A first example run can be realized by the following command:

# java -jar MetFrag2.4.5-CL.jar example_parameter_file.txt

You will get the following output:

INFO de.ipbhalle.metfraglib.database.OnlinePubChemDatabase - Fetching candidates from PubChem
INFO de.ipbhalle.metfraglib.process.CombinedMetFragProcess - Got 8 candidate(s)
INFO de.ipbhalle.metfraglib.process.CombinedSingleCandidateMetFragProcess - 10 %
INFO de.ipbhalle.metfraglib.process.CombinedSingleCandidateMetFragProcess - 30 %
INFO de.ipbhalle.metfraglib.process.CombinedSingleCandidateMetFragProcess - 40 %
INFO de.ipbhalle.metfraglib.process.CombinedSingleCandidateMetFragProcess - 50 %
INFO de.ipbhalle.metfraglib.process.CombinedSingleCandidateMetFragProcess - 60 %
INFO de.ipbhalle.metfraglib.process.CombinedSingleCandidateMetFragProcess - 80 %
INFO de.ipbhalle.metfraglib.process.CombinedSingleCandidateMetFragProcess - 90 %
INFO de.ipbhalle.metfraglib.process.CombinedSingleCandidateMetFragProcess - 100 %
INFO de.ipbhalle.metfraglib.process.CombinedMetFragProcess - 0 candidate(s) were discarded before processing due to pre-filtering
INFO de.ipbhalle.metfraglib.process.CombinedMetFragProcess - 0 candidate(s) discarded during processing due to errors
INFO de.ipbhalle.metfraglib.process.CombinedMetFragProcess - 1 candidate(s) discarded after processing due to post-filtering
INFO de.ipbhalle.metfraglib.process.CombinedMetFragProcess - Stored 7 candidate(s)

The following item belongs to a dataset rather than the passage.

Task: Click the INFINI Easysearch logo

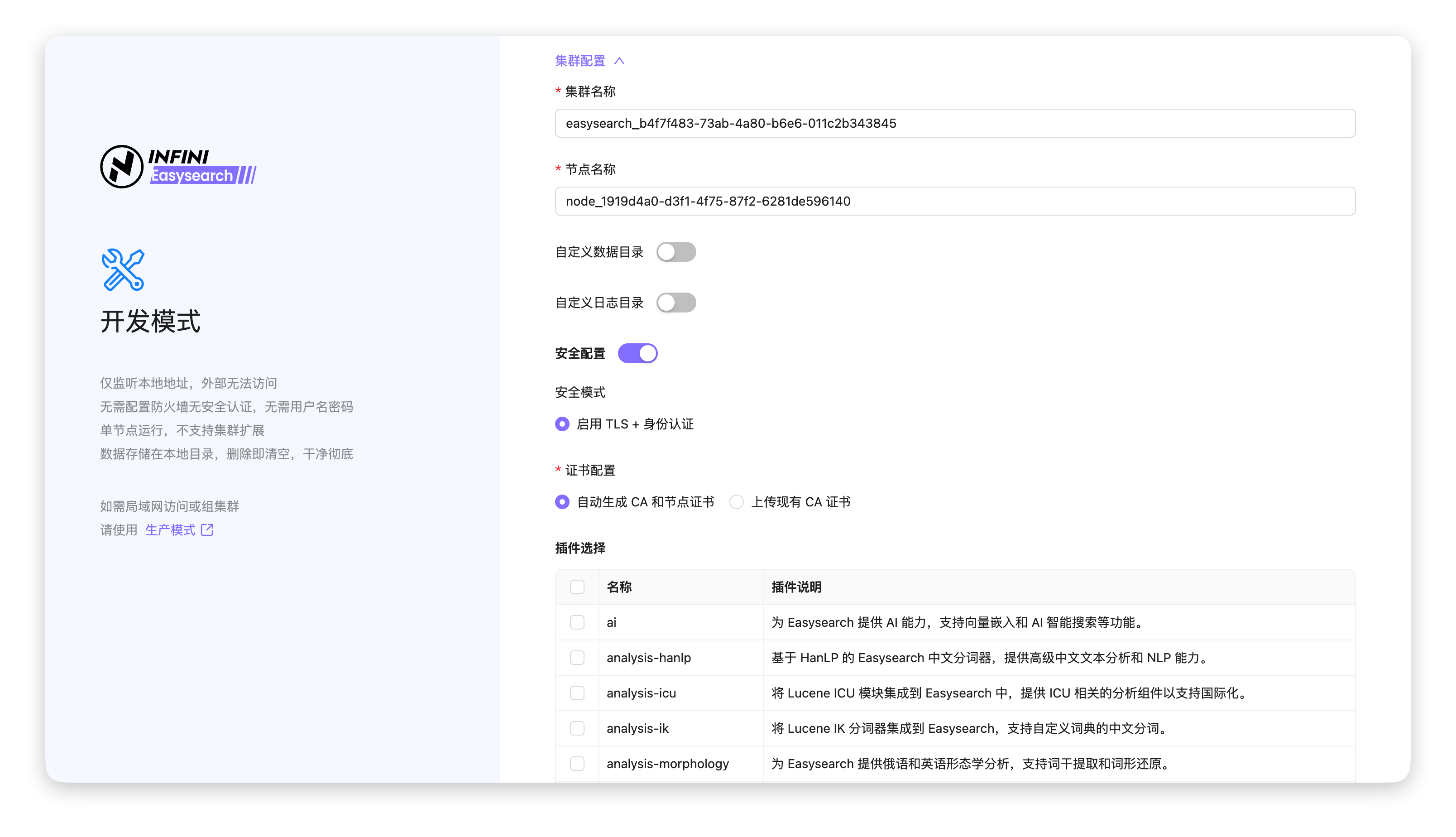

First MetFrag uses the defined database parameters to retrieve candidate. In this case the molecular formula is used (C9H11Cl3NO3PS) resulting in 8 matching candidates. Then the processing starts and the progress is given in percent numbers. After the processing is finished MetFrag gives you small summary about the number of discarded candidates due to the defined pre- and post-processing filters and errors occured during the processing. The latter can be caused by e.g. InChI parsing errors.
The result file(s) is/are stored in the result directory given in the parameter file (ResultsPath). The format of the result file is given by the parameter MetFragCandidateWriter

Databases

There are different databases available that can be queried for candidate molecules (MetFragDatabaseType)

If you use a local file database (LocalSDF, LocalCSV, LocalPSV) you have to provide the path to the file database (LocalDatabasePath). The KEGG, PubChem and ChemSpider databases are queried either by database dependent compound ids (PrecursorCompoundIDs), molecular formula (NeutralPrecursorMolecularFormula) or neutral monoisotopic mass (NeutralPrecursorMass) together with a relative mass deviation (DatabaseSearchRelativeMassDeviation) in the given order if more than one is defined. Next to PubChem there is also an extended PubChem database available that fetches patent (PubChemNumberPatents) and reference (PubChemNumberPubMedReferences) information for the retrieved candidates. These can then be used as an additional scoring term like the additional information that comes with a ChemSpider database query. These are the number of references (ChemSpiderReferenceCount), external references (ChemSpiderNumberExternalReferences), citations in Royal Society of Chemistry journals (ChemSpiderRSCCount), references in PubMed (ChemSpiderNumberPubMedReferences) and data sources (ChemSpiderDataSourceCount). To tell MetFrag which information you want to be included in the final scoring, you just need to adapt the parameter file. First set the proper database (ExtendedPubChem) and add the additional scoring term (PubChemNumberPatents) and a weight defining the influence of the additional scoring term in the final scoring.
MetFragDatabaseType = ExtendedPubChem
MetFragScoreTypes = FragmenterScore,PubChemNumberPatents
MetFragScoreWeights = 1.0,0.2

Statistical Scoring (new)

MetFrag now includes new scoring parameters which are based on a statistical learning approach. Therefore annotations of fragment-structures and m/z-peaks are learned by a bayesian model. The new scores can be used along with the FragmenterScore:
MetFragScoreTypes = FragmenterScore,AutomatedPeakFingerprintAnnotationScore,AutomatedLossFingerprintAnnotationScore
You can find examples of the CASMI2016 contest for positive and negative mode. Starting with MetFrag2.4.5-CL.jar the tool includes a trained model which can directly be used with the provided parameter files. The new scoring parameters have shown to improve MetFrag's annotation results. More examples can be found on GitHub.

Spectral library MetFusion scores

OfflineSpectralDatabaseFile
MetFrag is implementing two kinds of scores that take a spectral library into account. You can specify a single file:

OfflineSpectralDatabaseFile = /path/to/MoNA-export-LC-MS.mb
or specify a directory and MetFrag will read all conatined .mb files from that directory:

OfflineSpectralDatabaseFile = /path/to/

Further Parameters

PrecursorIonMode
The adduct type of the precursor is used to calculate fragment masses. Following adduct types can be set by their appropriate numerical value encoding the following types:

positive (IsPositiveIonMode = True)
1-[M+H]+
18-[M+NH4]+
23-[M+Na]+
39-[M+K]+
33-[M+CH3OH+H]+
42-[M+ACN+H]+
64-[M+ACN+Na]+
83-[M+2ACN+H]+

negative (IsPositiveIonMode = False)
-1-[M-H]-
35-[M+Cl]-
45-[M+HCOO]-
59-[M+CH3COO]-

no adduct (IsPositiveIonMode = True/False)
0-[M]+/-